De pronto, con los pies en la calle
Es un día cualquiera y un compañero de trabajo ha sido despedido. No es la primera vez. A lo largo de varios años, he visto salir a más de una decena de ellos. Pero si antes fui testigo despreocupado (no del todo, los despidos siempre causan congoja), esta vez sí que me ha movido el piso. No es que solo haya sentido el sable pasar muy cerca a mí, sino que uno sabe cuándo puede ser la próxima víctima. Matemática simple: a más edad, más proximidad a que la empresa prescinda de mi trabajo. Es lo normal. El tiempo es vil, te va diciendo que eres cada vez menos útil, descartable.

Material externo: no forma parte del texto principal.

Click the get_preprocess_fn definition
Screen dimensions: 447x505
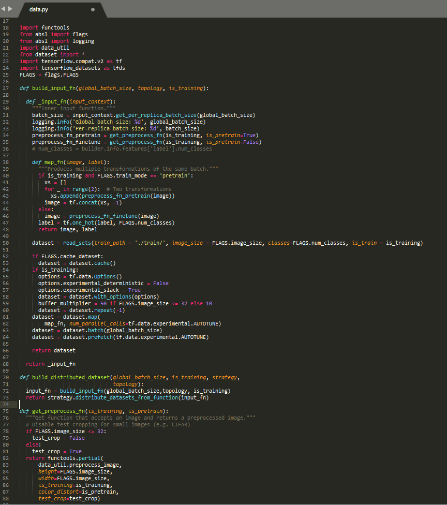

Bueno: podrían decirme (y me lo han dicho ya) que puedo conseguir otro trabajo. Que tengo cualidades que bien podrían ser aprovechadas en otro centro de labores. Que esto y que lo otro.
Lamentablemente, nada de lo que me digan importa mucho. Nada de eso me sirve. Las voces de aliento pasan y se van, no las asimilo (aunque las aprecie). Llevo mucho tiempo en esta empresa. Llegué a ella casi sin darme cuenta, pasé toda una vida ahí; tanto que conozco todos sus recovecos. Sé cómo funciona el engranaje, sé cómo no funciona. Nunca saqué las narices de aquí. No tengo experiencia en buscar trabajo. No tengo la menor idea de cómo enfrentar entrevistas laborales. Era tan joven cuando pasé por esos avatares para llegar a esta empresa, que ya es cosa olvidada.
¿Imaginan entonces el escenario? De pronto, con los pies en la calle, sin orientación, sin saber qué hacer, adónde ir, a quién recurrir. Si el trance es complicado para la gente normal, cuánto más será para nosotros, esquizoides anónimos. De pronto, con los pies en la calle, sin plan B, ni C, ni D (y que pase todo el abecedario). Aún no ha pasado, pero todo indica que el peligro acecha y en uno, dos, cuatro o seis meses más, podría ser el siguiente.
Y sí que siento angustia, pues sé que no me sobran recursos para reinsertarme en un mercado laboral de por sí complejo. Entonces, las preguntas obligadas aparecen para torturarme, principalmente, a mitad de la noche: ¿De qué vas a vivir?, ¿cómo vas a pagar las cuentas?, ¿cómo comprarás tus medicamentos?, ¿podrás seguir ayudando a otros?, ¿y si lo pierdes todo? Etcétera.
Preguntas incómodas, pero necesarias. Preguntas que tengo la obligación de responderme, antes de que me vea de pronto viendo la luz del día, con un bolsillo agujereado.
Pero la verdad es que no tengo idea de cuáles puedan ser esas respuestas.
Sí, es un poco jodido todo esto... pero todavía, afortunadamente, no te ha pasado a tí. Mucho ánimo.